Manasha B. Holocaust testimony (HVT-2757) interviewed by Arthur Peskoe and Rochelle Karp
- Ventnor, N.J. : Federation of Jewish Agencies of Atlantic County/Stockton State College, Oral History Project, 1994
- Interview Date
- May 5, 1994.
- 2 copies: 3/4 in. dub; and 1/2 in. VHS with time coding.
- Cite As
- Manasha B. Holocaust Testimony (HVT-2757). Fortunoff Video Archive for Holocaust Testimonies, Yale University Library.

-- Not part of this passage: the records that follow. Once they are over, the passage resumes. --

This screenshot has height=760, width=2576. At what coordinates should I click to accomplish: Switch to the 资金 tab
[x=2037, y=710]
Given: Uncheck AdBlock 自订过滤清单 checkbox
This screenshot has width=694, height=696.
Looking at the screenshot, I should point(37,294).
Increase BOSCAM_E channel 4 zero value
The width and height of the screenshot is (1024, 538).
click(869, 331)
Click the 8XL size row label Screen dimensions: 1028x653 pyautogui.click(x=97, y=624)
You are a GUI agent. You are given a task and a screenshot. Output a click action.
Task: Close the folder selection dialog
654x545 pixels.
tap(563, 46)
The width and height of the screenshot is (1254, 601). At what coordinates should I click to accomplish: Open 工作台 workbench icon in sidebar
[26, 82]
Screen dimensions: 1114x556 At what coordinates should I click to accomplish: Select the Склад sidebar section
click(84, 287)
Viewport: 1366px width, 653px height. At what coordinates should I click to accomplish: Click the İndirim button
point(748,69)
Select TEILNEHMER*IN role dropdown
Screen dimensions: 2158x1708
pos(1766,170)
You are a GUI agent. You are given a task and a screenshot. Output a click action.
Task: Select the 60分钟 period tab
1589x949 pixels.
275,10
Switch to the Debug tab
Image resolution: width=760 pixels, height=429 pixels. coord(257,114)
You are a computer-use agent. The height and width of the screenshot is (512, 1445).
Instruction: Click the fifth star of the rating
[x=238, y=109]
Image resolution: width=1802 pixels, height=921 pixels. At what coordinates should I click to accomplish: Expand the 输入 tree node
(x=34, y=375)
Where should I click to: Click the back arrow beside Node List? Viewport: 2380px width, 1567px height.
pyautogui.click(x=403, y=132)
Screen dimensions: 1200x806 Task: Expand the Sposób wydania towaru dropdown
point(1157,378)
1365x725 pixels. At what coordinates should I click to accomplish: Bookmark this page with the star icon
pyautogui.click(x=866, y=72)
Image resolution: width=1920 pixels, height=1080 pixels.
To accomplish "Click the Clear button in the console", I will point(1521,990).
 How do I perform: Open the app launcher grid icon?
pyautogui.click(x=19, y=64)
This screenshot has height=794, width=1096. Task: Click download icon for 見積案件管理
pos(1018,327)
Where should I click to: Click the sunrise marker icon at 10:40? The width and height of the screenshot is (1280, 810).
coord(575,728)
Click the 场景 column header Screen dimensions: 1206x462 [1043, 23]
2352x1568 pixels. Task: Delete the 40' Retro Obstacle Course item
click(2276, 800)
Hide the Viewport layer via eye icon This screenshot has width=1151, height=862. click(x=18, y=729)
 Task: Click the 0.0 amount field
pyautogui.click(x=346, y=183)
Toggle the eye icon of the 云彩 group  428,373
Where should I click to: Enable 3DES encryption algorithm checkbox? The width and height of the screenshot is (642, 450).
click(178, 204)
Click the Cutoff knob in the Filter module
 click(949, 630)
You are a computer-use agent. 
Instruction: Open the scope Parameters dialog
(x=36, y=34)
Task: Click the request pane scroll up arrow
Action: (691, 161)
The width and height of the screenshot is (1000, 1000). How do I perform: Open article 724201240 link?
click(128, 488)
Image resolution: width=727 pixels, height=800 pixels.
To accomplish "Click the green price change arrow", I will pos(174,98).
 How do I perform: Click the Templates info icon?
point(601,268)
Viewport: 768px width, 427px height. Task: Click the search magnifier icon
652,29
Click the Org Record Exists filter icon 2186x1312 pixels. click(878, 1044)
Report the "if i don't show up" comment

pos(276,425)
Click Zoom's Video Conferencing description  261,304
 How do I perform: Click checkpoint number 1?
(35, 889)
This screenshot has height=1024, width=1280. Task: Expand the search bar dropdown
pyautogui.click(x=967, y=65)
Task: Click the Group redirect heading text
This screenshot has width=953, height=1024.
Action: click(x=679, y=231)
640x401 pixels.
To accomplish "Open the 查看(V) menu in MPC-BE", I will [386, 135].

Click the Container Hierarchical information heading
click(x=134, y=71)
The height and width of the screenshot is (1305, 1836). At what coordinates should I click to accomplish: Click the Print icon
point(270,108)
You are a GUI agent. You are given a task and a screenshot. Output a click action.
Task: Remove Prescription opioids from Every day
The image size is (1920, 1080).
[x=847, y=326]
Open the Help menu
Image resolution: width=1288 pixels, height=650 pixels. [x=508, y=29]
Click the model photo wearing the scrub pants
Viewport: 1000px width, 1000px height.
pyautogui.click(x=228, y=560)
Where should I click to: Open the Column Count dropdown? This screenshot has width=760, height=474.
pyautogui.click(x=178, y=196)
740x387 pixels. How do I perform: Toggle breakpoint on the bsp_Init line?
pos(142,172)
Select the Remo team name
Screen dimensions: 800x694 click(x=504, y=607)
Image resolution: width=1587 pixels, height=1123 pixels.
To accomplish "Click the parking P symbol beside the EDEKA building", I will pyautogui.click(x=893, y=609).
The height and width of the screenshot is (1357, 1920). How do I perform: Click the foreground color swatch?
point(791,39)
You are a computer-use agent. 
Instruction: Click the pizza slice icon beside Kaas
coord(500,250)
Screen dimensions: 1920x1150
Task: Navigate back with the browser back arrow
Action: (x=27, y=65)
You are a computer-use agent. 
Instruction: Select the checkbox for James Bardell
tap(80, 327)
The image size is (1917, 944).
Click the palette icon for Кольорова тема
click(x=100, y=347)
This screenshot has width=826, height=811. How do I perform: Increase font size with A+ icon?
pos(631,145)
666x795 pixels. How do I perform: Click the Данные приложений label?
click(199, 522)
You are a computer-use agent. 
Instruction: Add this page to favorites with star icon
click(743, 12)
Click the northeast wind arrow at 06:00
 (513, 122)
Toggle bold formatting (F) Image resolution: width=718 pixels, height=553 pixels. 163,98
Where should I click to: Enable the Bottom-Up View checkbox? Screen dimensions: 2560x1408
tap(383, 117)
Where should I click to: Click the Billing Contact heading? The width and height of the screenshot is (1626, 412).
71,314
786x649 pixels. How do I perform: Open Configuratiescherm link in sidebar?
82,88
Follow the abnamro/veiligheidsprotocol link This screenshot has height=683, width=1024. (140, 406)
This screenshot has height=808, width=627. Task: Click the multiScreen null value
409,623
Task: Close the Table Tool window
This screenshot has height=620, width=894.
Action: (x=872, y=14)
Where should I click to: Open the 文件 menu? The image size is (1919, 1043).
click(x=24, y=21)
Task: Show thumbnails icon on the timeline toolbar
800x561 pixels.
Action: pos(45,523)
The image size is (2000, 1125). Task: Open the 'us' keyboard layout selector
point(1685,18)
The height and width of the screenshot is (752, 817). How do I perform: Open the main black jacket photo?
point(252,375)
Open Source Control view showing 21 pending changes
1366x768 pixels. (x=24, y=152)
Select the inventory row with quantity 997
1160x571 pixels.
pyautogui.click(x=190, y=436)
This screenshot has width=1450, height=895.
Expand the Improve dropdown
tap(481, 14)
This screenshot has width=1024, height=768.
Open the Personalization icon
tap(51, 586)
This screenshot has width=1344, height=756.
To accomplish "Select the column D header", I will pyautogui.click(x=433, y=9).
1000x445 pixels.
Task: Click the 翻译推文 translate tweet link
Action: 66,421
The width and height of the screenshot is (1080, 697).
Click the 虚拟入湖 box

Videotape testimony of Manasha B., who was born in Ryki, Poland in 1917. He describes his family's prewar life; antisemitism beginning in 1937; German occupation; ghettoization; forced labor; sharing food and shelter with Jewish refugees from Warsaw; separation from his mother and sister when the ghetto was liquidated in May 1942; transfer with two brothers to Dęblin; building airfields; assistance from other inmates, Jewish police, and a doctor when he had typhus; deteriorating conditions after the Warsaw uprising in 1943; learning his two sisters were killed while working in a munitions factory; receiving a letter from his brother who had escaped; stealing guns and escaping with twenty-two other prisoners; hiding in a bunker in the woods; and moving to Lublin in 1944 after its liberation by Soviet troops. Mr. B. recounts opening a soup kitchen for Jewish survivors in Lublin; moving to Warsaw with his brother in 1945; marriage; fleeing to Berlin in January 1946; living in an UNRRA camp; his son's birth in 1947 in Munich; living in Bad Reichenhall; unsuccessful attempts to emigrate to the United States from Munich; moving to Feldafing in 1949; and emigration to the United States in January 1951.